The four were killed in tank-backed assaults on at least four villages in the Jabal al-Zawya region in Idlib province near the border with Turkey, an activist in Idlib and the Syrian Observatory for Human Rights said.
Assad, from Syria's Alawite minority sect, an offshoot of Islam, is struggling to put down widening demonstrations in outlying rural and tribal regions, in suburbs of the capital and in cities such as Hama and Homs demanding an end to his autoratic rule.
Mass arrests and heavy deployment of security forces, including an irregular Alawite militia, known as shabbiha, have prevented demonstrations in central neighbourhoods of Damascus and in the commercial hub of Aleppo.
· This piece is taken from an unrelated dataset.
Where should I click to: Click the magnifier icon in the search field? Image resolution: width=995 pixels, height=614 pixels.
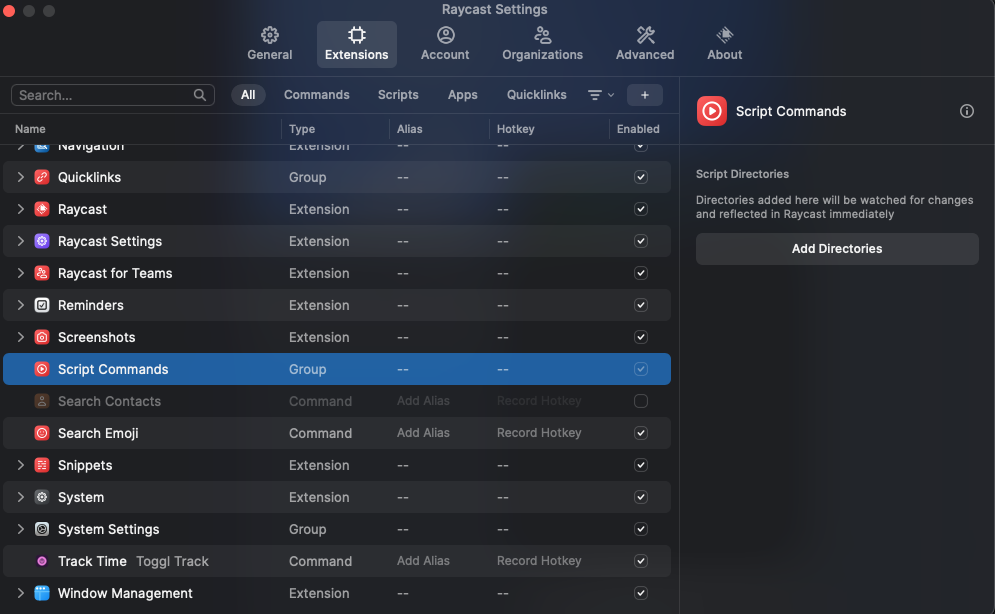coord(200,94)
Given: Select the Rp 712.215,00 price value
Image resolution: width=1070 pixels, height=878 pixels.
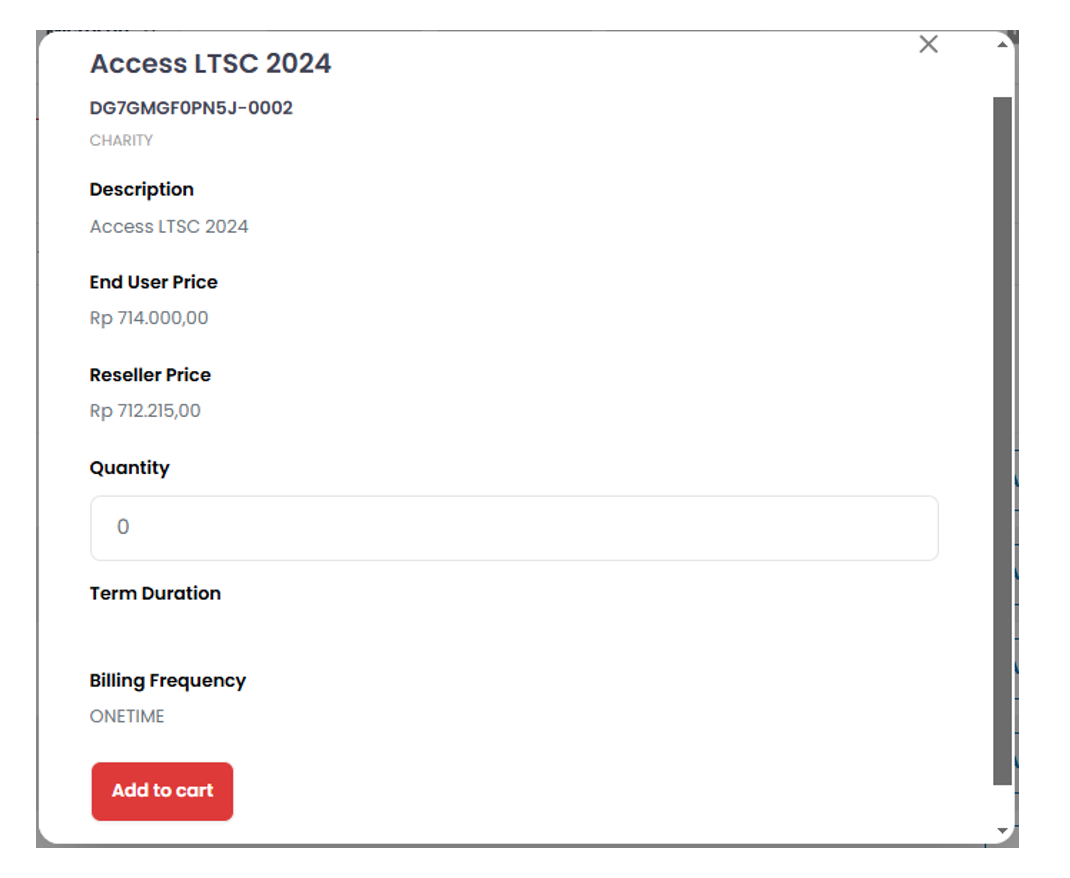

Military assaults on towns and villages in Idlib began five weeks ago after large demonstrations across the rural province demanding political freedoms, forcing thousands of refugees to flee to Turkey.
"We are seeing a military escalation following the regime's political escalation," the activist in Idlib who declined to be named for fear of arrest told Reuters by phone.
He was referring to the arbitrary arrests of thousands of Syrians that intensified in the last two weeks, according to human rights campaigners, despite the authorities convening what they described as a "national dialogue" conference composed mostly of Assad supporters. Assad loyalists also attacked the U.S. and French embassies in Damascus.
Syrian security forces arrested at least 30 people, including an actress and a writer, during a pro-democracy protest in Damascus Wednesday, the Observatory said. Continued...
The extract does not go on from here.